- **Goal**
Can you pull the passage of the EKS Terraform and Helm post that runs from "EKS Terraform and" up to and including "not be happening.", copied word for word?

- **Extracted text**

EKS Terraform and Helm

17/09/18, by Dario Ferrer

This post is heavily focussed on the Kubernetes Load Balancer concept. This is the first post in a series about managing Kubernetes services in AWS and GCP. We are trying to use a pure Infrastructure as Code approach and SREs best practices. This is far from being the only post about the topic but we decided to write it precisely due to the lack of detailed technical information about some of the aspects surrounding Kubernetes(K8s) in the “cloud world”.

During the last years, a big chunk of DevOps and SRE communities are adopting Docker containers pipelines deployed on Kubernetes in the cloud, mainly AWS and GCP, which is a great tool, and I love it too, but some of the good SRE best practises are being relegated to a second place during this K8s transition and it should not be happening.

Infrastructure as Code

Since Terraform appeared in our lifes, some of us trashed Cloudformation (AWS), Deployment Manager (GCP), and some other tools like Canonical Juju, custom code, scripts, etc. Now we are speaking about pure Infrastructure as Code. It’s easy to think about infrastructure as network, VMs, firewall rules, etc. Following this principle non infrastructure bit would be data and the application code. If this is the case, then we would use Terraform or a similar tool to define the infrastructure. Then we would use some combination of deployment tools and configuration management solutions (ex: Jenkins + Puppet) to provision our applications. Well, this boundary is not so clear when you start talking about Kubernetes. There are some components of K8s that we consider to be part of the infrastructure, like network layers or load balancers. There is an interesting debate on whether these components should be considered part of the application, but I’m going to focus on the technical aspect of it.

- **Material supplied**
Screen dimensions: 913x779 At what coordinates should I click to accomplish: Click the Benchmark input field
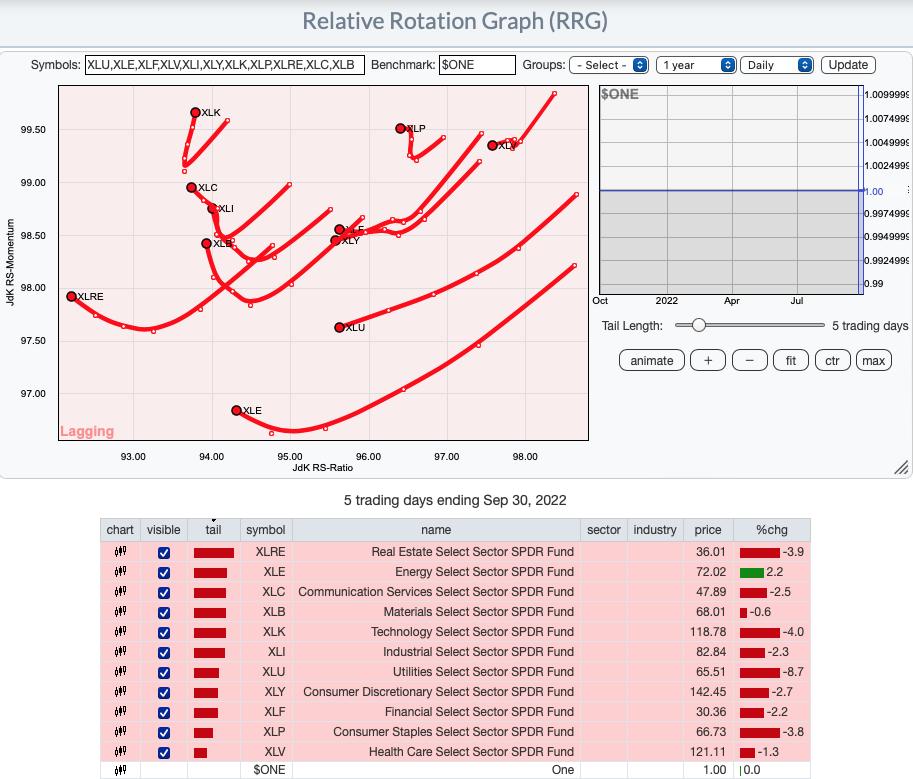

==

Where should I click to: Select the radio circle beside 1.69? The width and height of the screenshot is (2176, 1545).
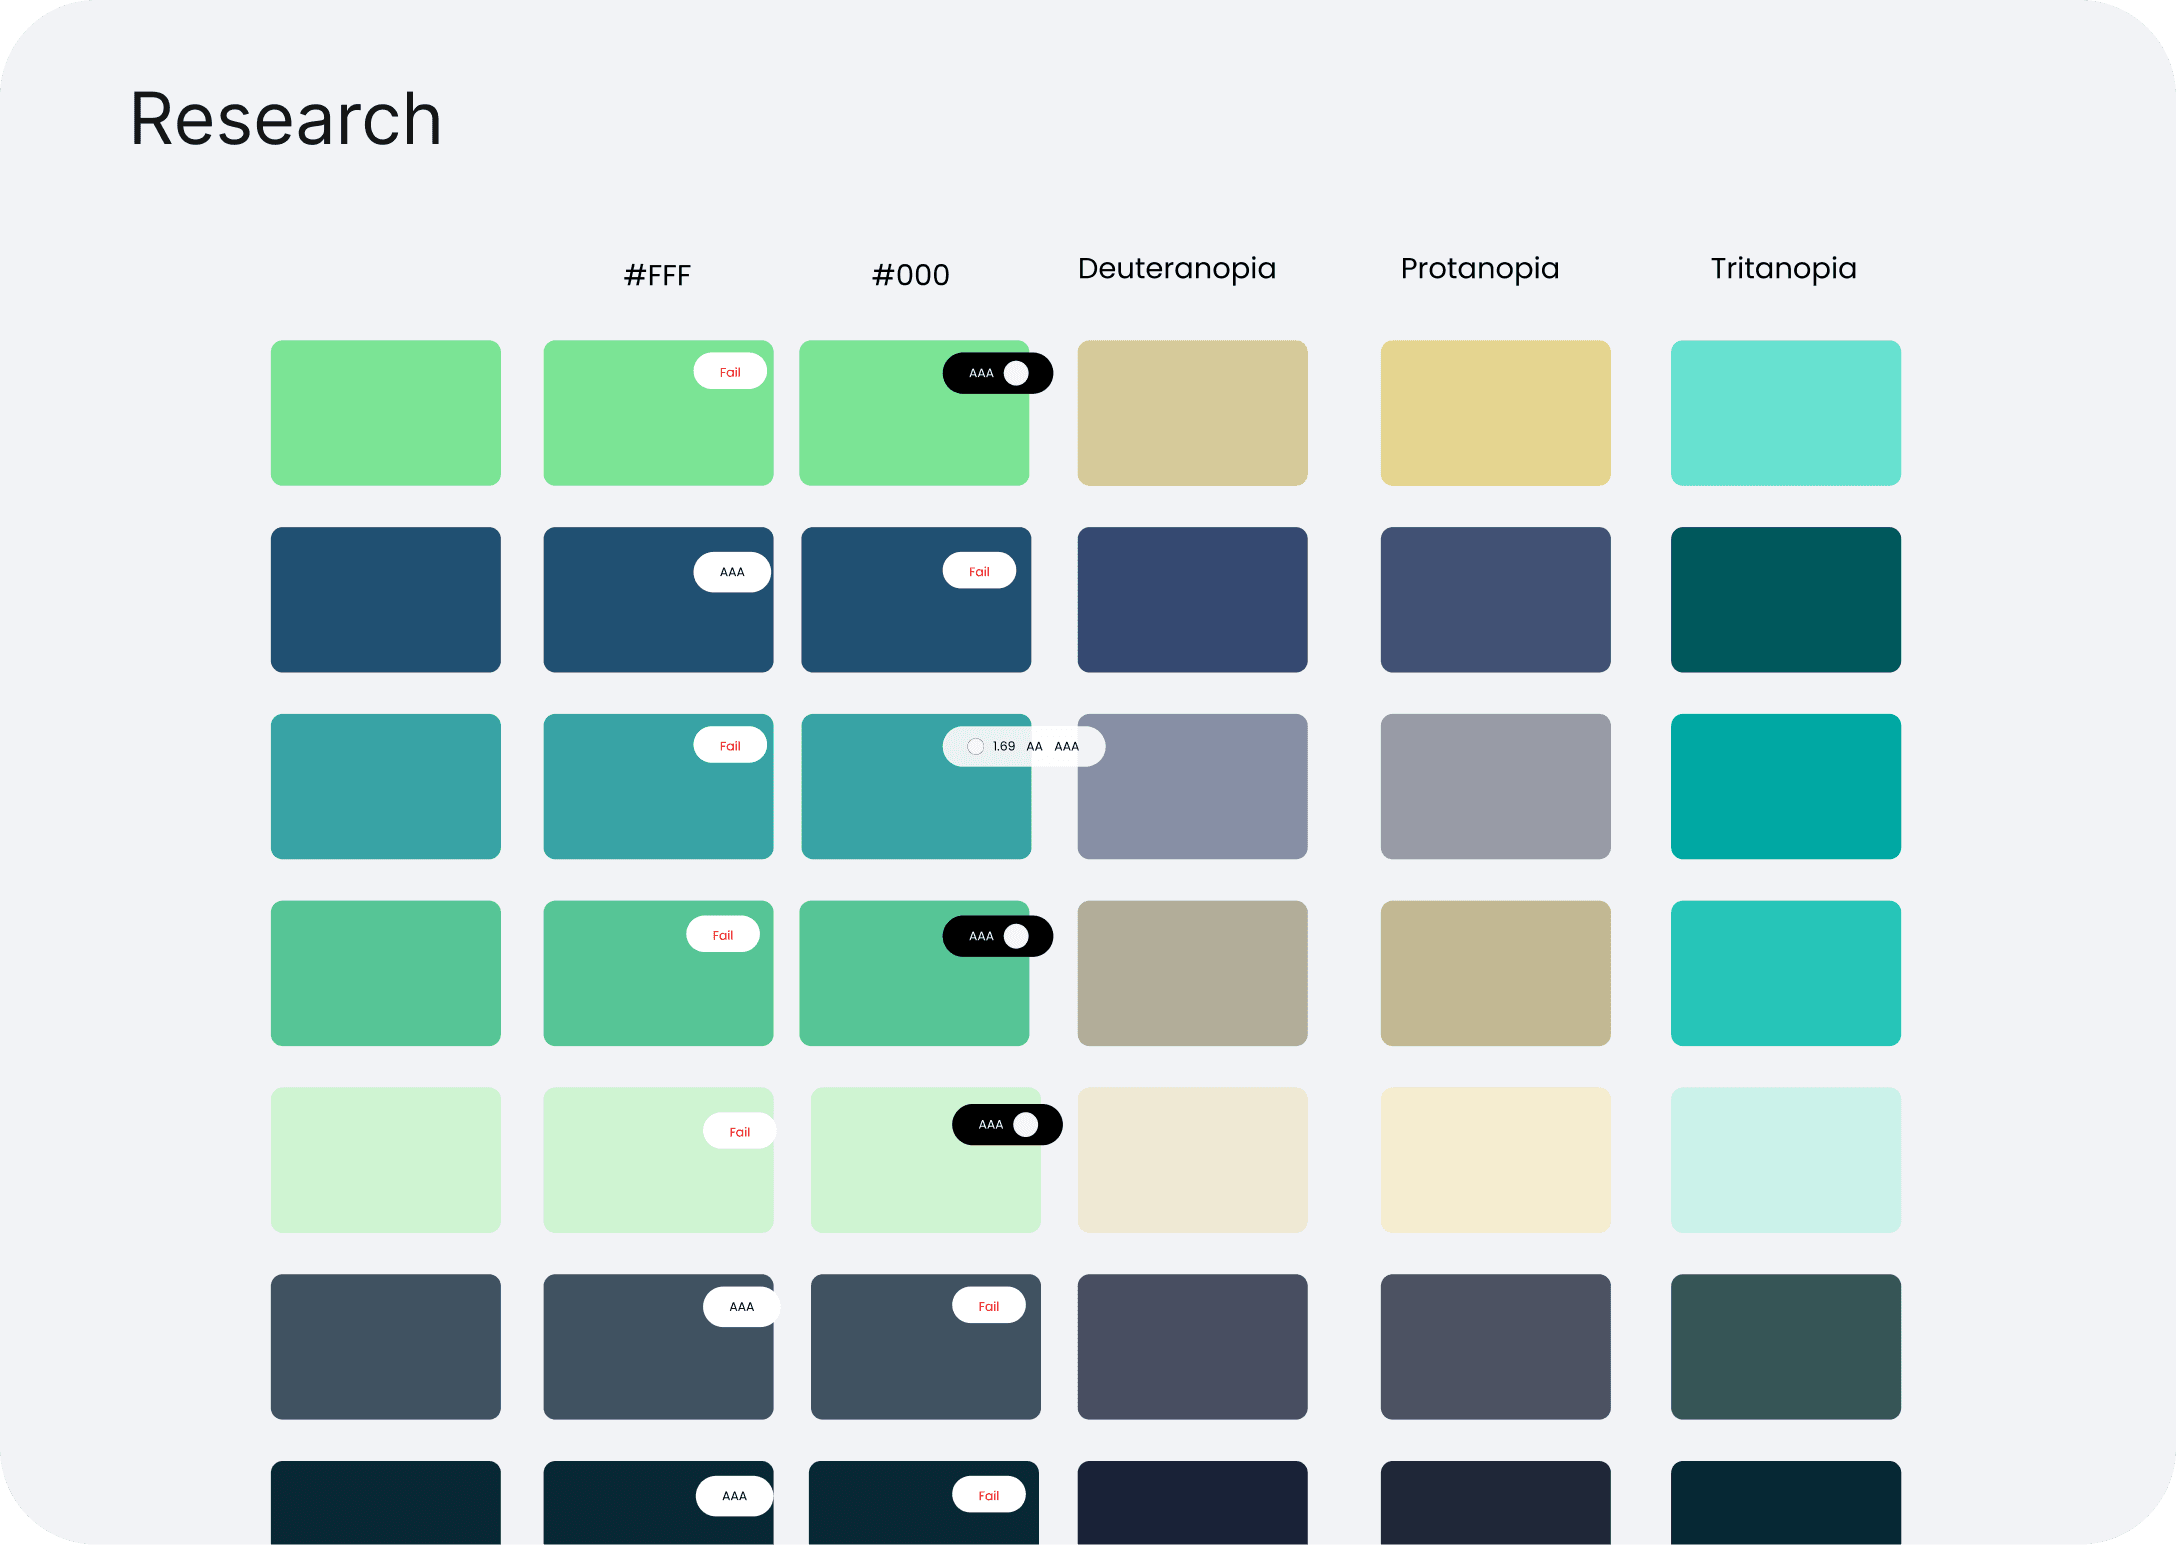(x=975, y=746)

- **The completed task**
EKS Terraform and Helm

17/09/18, by Dario Ferrer

This post is heavily focussed on the Kubernetes Load Balancer concept. This is the first post in a series about managing Kubernetes services in AWS and GCP. We are trying to use a pure Infrastructure as Code approach and SREs best practices. This is far from being the only post about the topic but we decided to write it precisely due to the lack of detailed technical information about some of the aspects surrounding Kubernetes(K8s) in the “cloud world”.

During the last years, a big chunk of DevOps and SRE communities are adopting Docker containers pipelines deployed on Kubernetes in the cloud, mainly AWS and GCP, which is a great tool, and I love it too, but some of the good SRE best practises are being relegated to a second place during this K8s transition and it should not be happening.